Author:Robin Walker, Parliamentary Under Secretary of State, Department for Exiting the European Union (DExEU)
Writing exclusively for the UK Chamber, Brexit minister Robin Walker argues that shipping will play a key part in achieving the UK’s ambition to be a major trading nation outside the EU
Britain is one of the world’s greatest maritime nations. Throughout our history, we have sought to expand and promote global trade across the oceans.
We have always been at our best when we are outward-looking, and our shipping industry epitomises this key strength — helping us build connections with markets around the world through the exchange of goods and ideas.
As a trading nation, we have long relied on the courage and ambition of our seafarers – from early trade around the Mediterranean that predates the Romans, to today’s giant cargo vessels carrying goods from our ports to the Far East.
As Britain negotiates its exit from the EU, we have the chance to chart a bright new course for our country and for this important industry.
Indeed, the UK’s maritime sector and our seafarers are set fair to capitalise on their international reputation at a time when seaborne commerce is greater than at any time in human history.
Shipping plays an integral role in the UK’s economy. By weight, around 95 per cent of our imports and exports were moved by ship in 2016, including an estimated 40 per cent of our food supplies and at least a quarter of our energy.
While the UK is leaving the European Union, we are not leaving Europe and will continue working closely with our neighbours, friends and allies.
The UK is, for example, seeking a continued system for the mutual recognition of professional qualifications. We also want to maintain our work with other European countries in ensuring the highest safety standards across the maritime industry.
In addition, the UK will continue to play a central role in global maritime bodies – the International Maritime Organisation and the International Labour Organisation – that regulate the shipping industry.
I have welcomed continued close engagement with our maritime industry — your views play a key role in helping us shape our future success as an outward-looking, global trading nation.

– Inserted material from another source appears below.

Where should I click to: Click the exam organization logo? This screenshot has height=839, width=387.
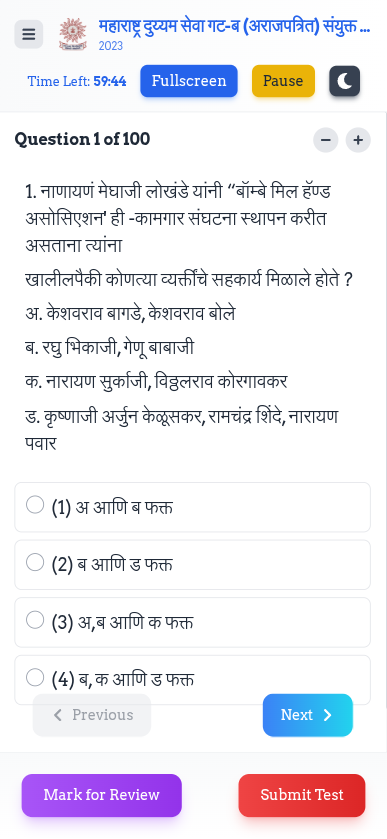[73, 34]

During our conversations with shipping companies about Brexit, we have listened to your concerns on customs arrangements — such as the continuation of frictionless roll-on roll-off traffic at our ports, and how this will affect ferries sailing to and from the Continent.
We want our new customs arrangements to remain as frictionless as possible, and our aim is to agree a deep and special economic partnership with the Union.

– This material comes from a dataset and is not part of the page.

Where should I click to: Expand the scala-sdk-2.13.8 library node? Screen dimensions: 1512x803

In our Customs Bill White Paper last year, we set out plans to legislate for stand-alone customs, VAT and excise regimes after Brexit.

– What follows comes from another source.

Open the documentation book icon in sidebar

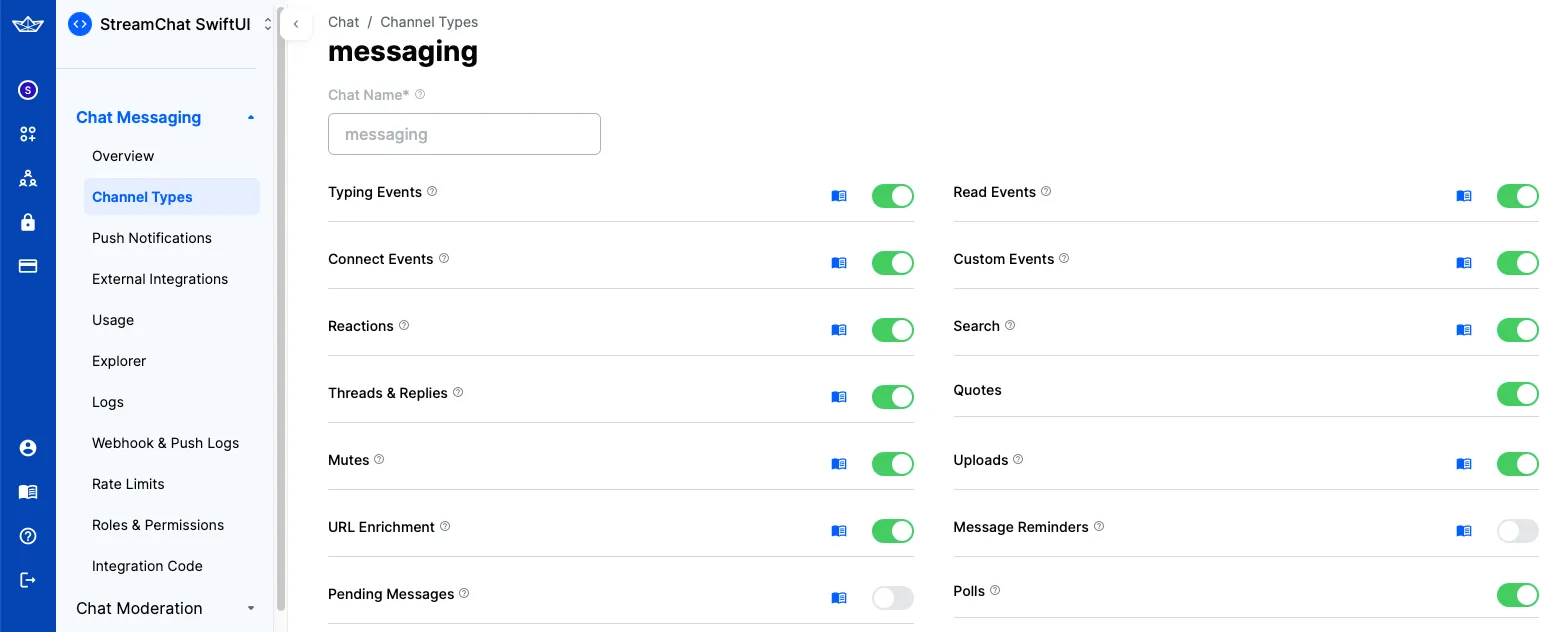click(x=27, y=491)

The completion of the first phase of negotiations with the EU was an important step forward for both sides, and discussions will now begin on our future partnership.
Britain and the EU have a shared desire to reach rapid progress on an implementation period, which will help bring certainty to our maritime industries and give businesses time to adjust to one new set of arrangements.
While cross-channel trade is important, it is also vital that we make the right preparations for trade across the Irish and North seas, and for the growing proportion of our maritime trade that comes from beyond the shores of Europe.
Leaving the EU gives Britain the chance to agree ambitious new trade deals with other countries around the world.
In fact, we are already in discussion about increasing trade with countries such as the United States, Australia, China, India and others.
A strong, successful shipping industry will be pivotal to our success as we seek to become an ever more outward-looking, globally connected economy.
This is a truly exciting time for the UK to build on its reputation as a dynamic, prosperous, trading nation – and our maritime industries will be right at the heart of this new wave of British enterprise.
Robin Walker MP is Parliamentary Under Secretary of State at the Department for Exiting the European Union (DexEU). This article was written for and published in the UK Chamber's Journal 2018.